After going through the data, give the number of lines that contain the word "Given" as your sole answer.

Dataset content.
****************
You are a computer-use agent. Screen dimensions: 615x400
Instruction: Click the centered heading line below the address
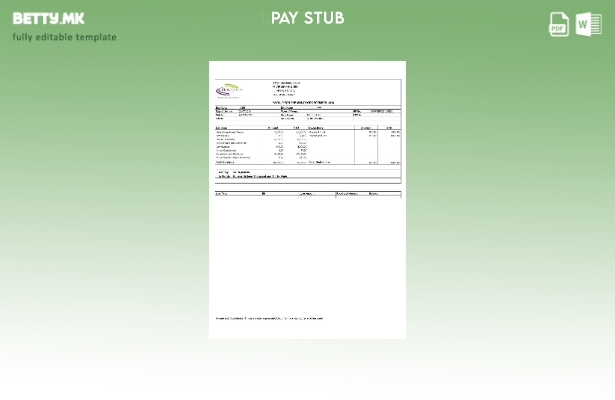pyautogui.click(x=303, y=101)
****************
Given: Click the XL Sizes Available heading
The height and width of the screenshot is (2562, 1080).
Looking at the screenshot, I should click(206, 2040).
****************
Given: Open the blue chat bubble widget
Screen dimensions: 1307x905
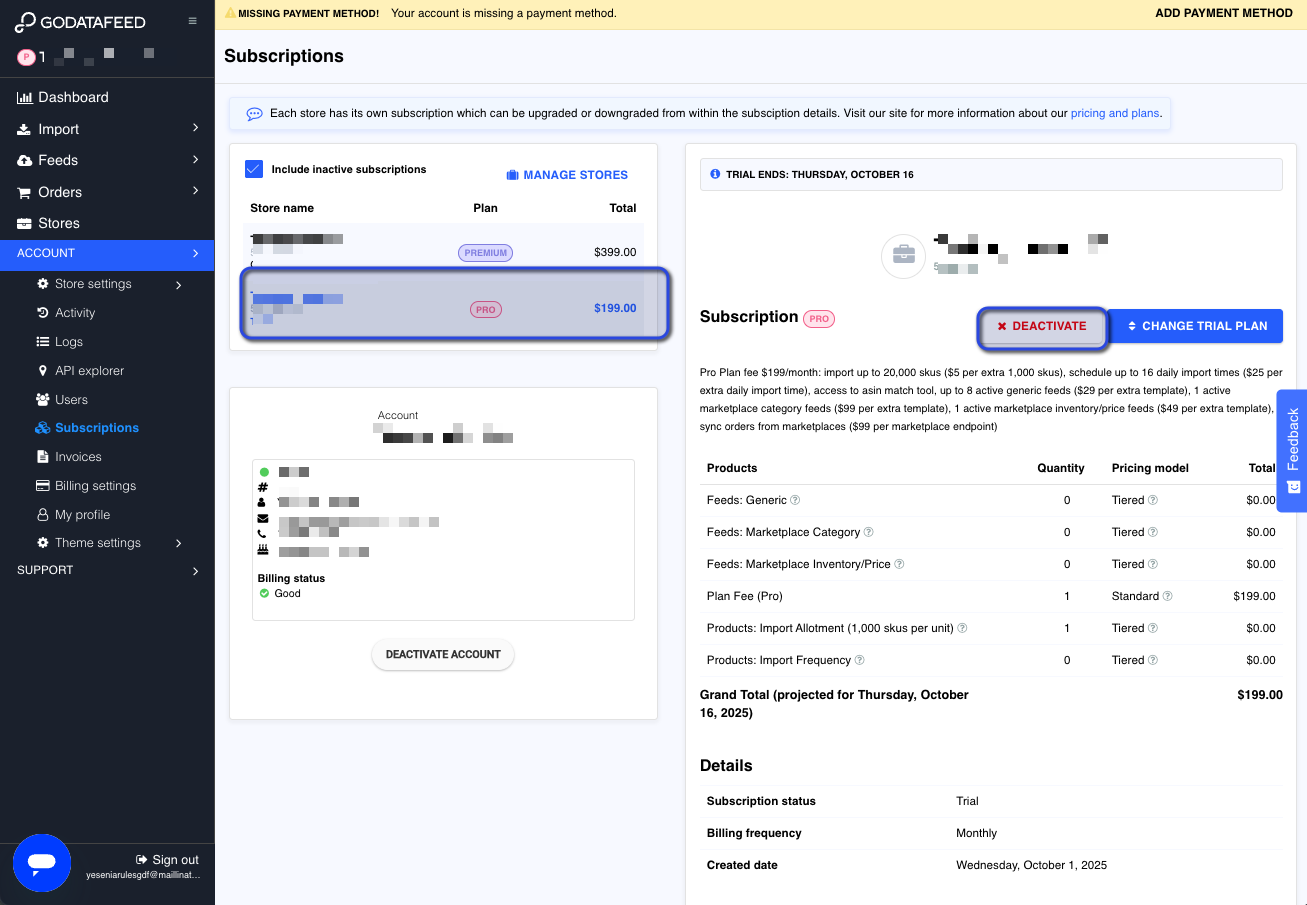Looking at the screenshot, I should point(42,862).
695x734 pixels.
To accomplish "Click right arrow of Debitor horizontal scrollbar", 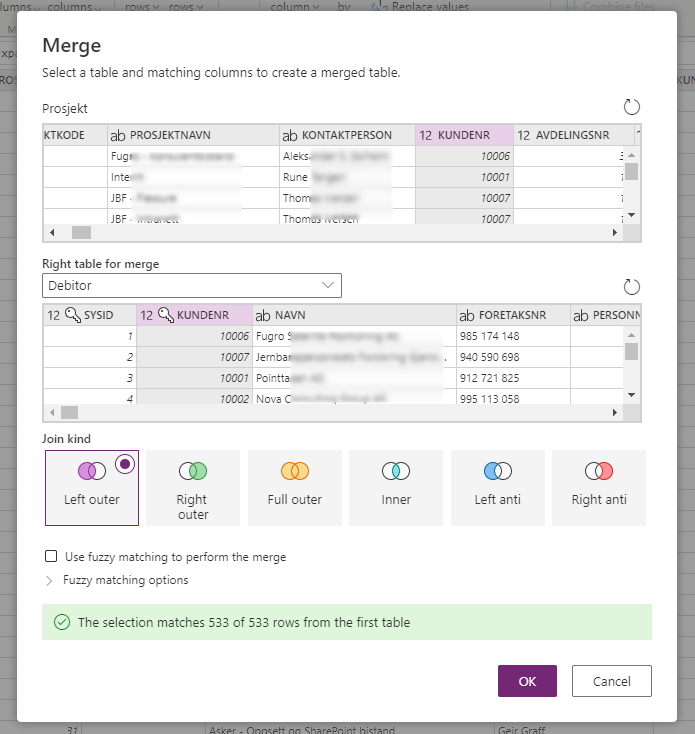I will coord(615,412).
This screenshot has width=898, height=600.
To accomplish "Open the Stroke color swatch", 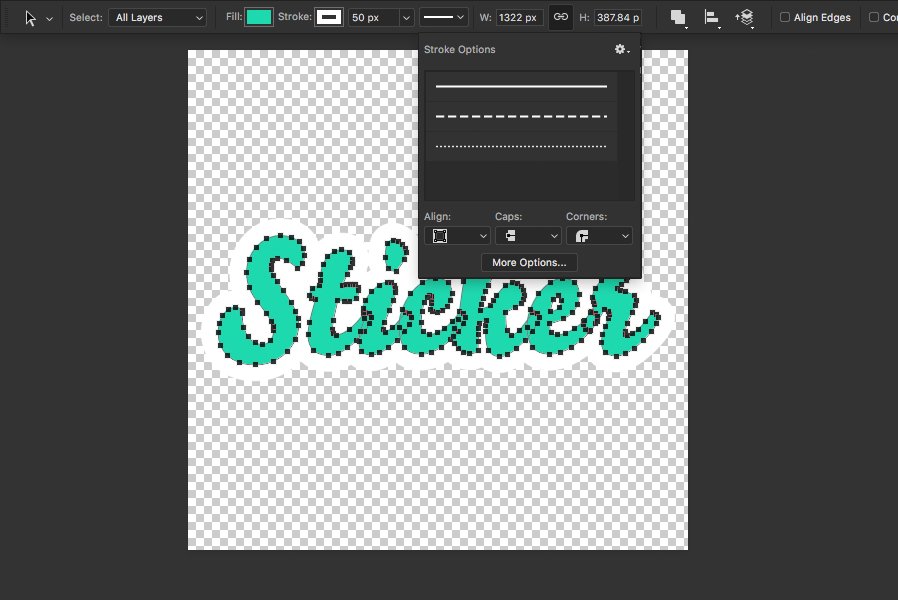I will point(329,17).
****************
Written solution. 2